Jeff Ho - Zephyr Team - Surf and Skate

The high profile illegal bike rides on freeways may have made a point, but clearly it was the diplomacy from advocates that had city officials note that bike culture has a place in the city. That was marked in March by the signing of the city of LA Bicycle Plan, held on the South Lawn of City Hall. (Although some will also credit Mayor Antonio Villaraigosa's run-in with a taxi while riding a bike as its own form of lobbying).

The wheel mobility subculture--and sneer--can be traced to the well documented Z-Boys from Dogtown, formed on the border of Santa Monica and Venice. They are the most visible collective from the skateboard underground, having gained a national following.

It was also the timing of a decade that bumped gas prices to a record 57 cents per gallon, and the drought and water shortages had suburbia draining pools, which soon were taken over by skaters and pre-BMX style cyclists. All that allowed skateboarding to take over the Los Angeles region.

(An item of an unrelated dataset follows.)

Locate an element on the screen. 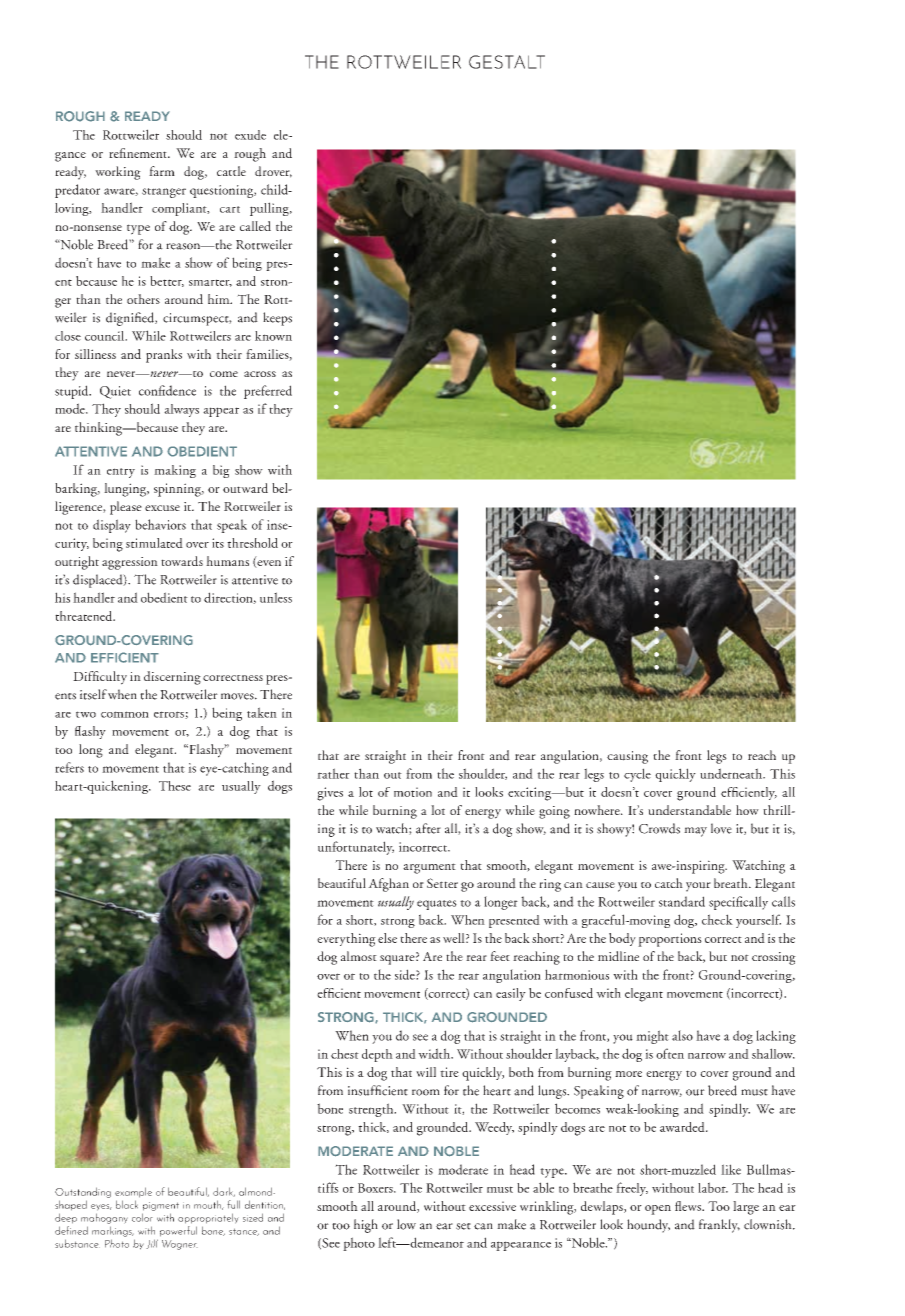  exude is located at coordinates (250, 135).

Now with MOCA's "Art in the Streets" exhibiting documentation of skateboard culture--which developed alongside technology of aerosol sprays--there is a link to visual street language that also developed in the 70s California culture movement.

It is certainly time for cyclists to take a turn on the road to form its own culture that reflects the city. Some of it has been evolving splinter groups, such as the children of Latino immigrants who have matured from skateboarding to cycle culture, and share more with Punk Rock at Venice Beach than Chicano Oldies from Boyle Heights.

It may be the next wave of influence from California.

But even if the X-Games do not become the Mex-Games, the advocacy of cyclists has proved that if you empty the streets of cars, it is like emptying the pool for skateboarders. Others are ready to take over.